Comment favoriser un accès égal aux droits entre femmes et hommes au Maroc ?

Comment favoriser un accès égal aux droits entre femmes et hommes au Maroc ?

8 novembre 2019

Afin d'orienter les activités de terrain d'AIC (Association d'Initiatives Citoyennes), FMAS (Forum des Alternatives) a mandaté le cabinet Regiminis pour établir un diagnostic des entraves à un égal accès aux droits dans la région de Marrakech-Safi.

Le diagnostic, rendu le 16 octobre dernier, se base sur un travail de terrain comptant huit focus groupes avec des représentants de la société civile et des acteurs œuvrant pour l'égalité entre les sexes. Ces focus-groupes ont été organisés dans huit provinces ou préfectures du territoire régional, pour dégager les spécificités de chaque zone, avant l'organisation d'un atelier genre en février 2020.

199 personnes ont été interviewées (hommes, femmes, femmes leaders, élus et cadres). Dans toutes les catégories, l'évolution des mentalités constitue la piste principale vers plus d'égalité. Les témoignages recueillis montrent la place cruciale des stéréotypes dans la situation actuelle des femmes dans la région. Le maintien de certaines normes véhicule ces clichés qui, eux-mêmes, limitent les réformes.

Ces stéréotypes sont transmis par la famille, les médias mais aussi l'école. Ils ont d'autant plus d'impact qu'ils sont portés par des acteurs censés protéger les individus et les droits humains, comme les magistrats ou la police. Or, ce sont justement des corps de métiers peu féminisés.
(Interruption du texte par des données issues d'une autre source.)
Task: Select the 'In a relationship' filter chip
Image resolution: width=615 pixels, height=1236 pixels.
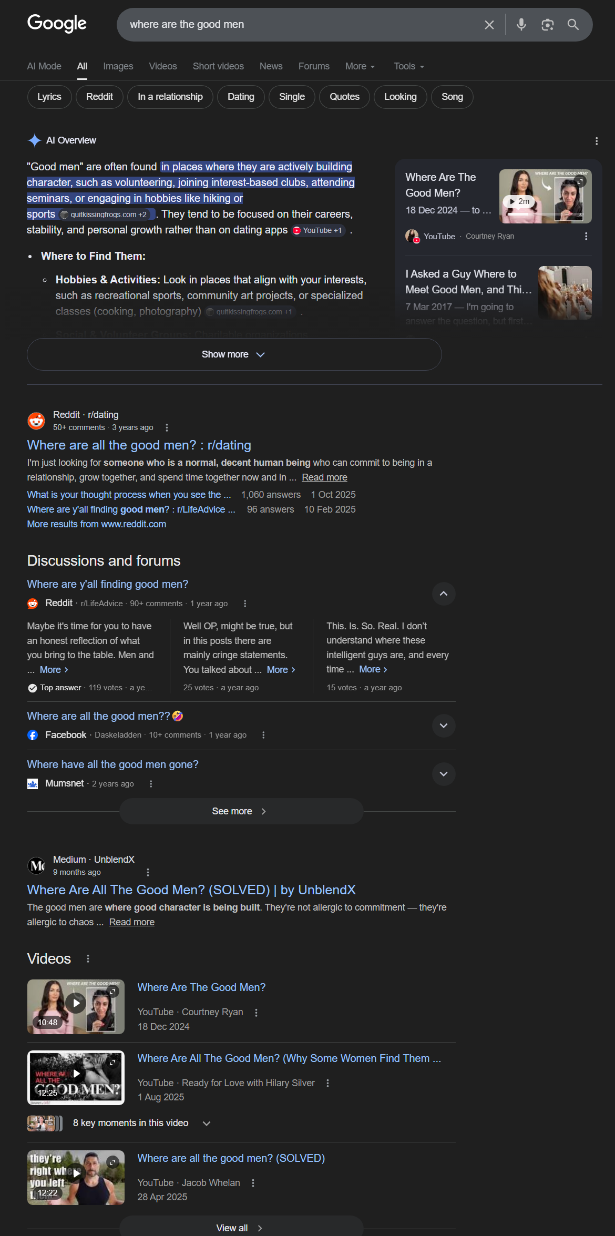Action: [170, 97]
Des recommandations pour réduire les entraves

Les résultats de cette étude permettent de formuler plusieurs recommandations et mesures pour réduire les entraves à un égal accès aux droits, au niveau régional :
- mettre en place une stratégie d'insertion en faveur des femmes les plus exposées au chômage ;
- développer des infrastructures et services dans les zones rurales enclavées, où les femmes sont privées d'un ensemble de droits ;
- apporter un appui financier, technique et scientifique à des structures économiques, féminines et solidaires, particulièrement en milieu rural ;
- créer un réseau associatif féminin s'intéressant particulièrement aux questions d'égalité ;
- créer 8 à 10 centres d'écoute et de prise en charge de femmes victimes de violences, avec des services essentiels ;
- lancer un partenariat avec des facultés de droit et de lettres, avec l'ouverture de masters et le soutien à des projets de recherche dans le domaine des droits humains et du genre ;
- organiser des journées de sensibilisation dans les lieux publics (écoles, universités, places publiques, souks hebdomadaires) pour contribuer à faire évoluer les mentalités.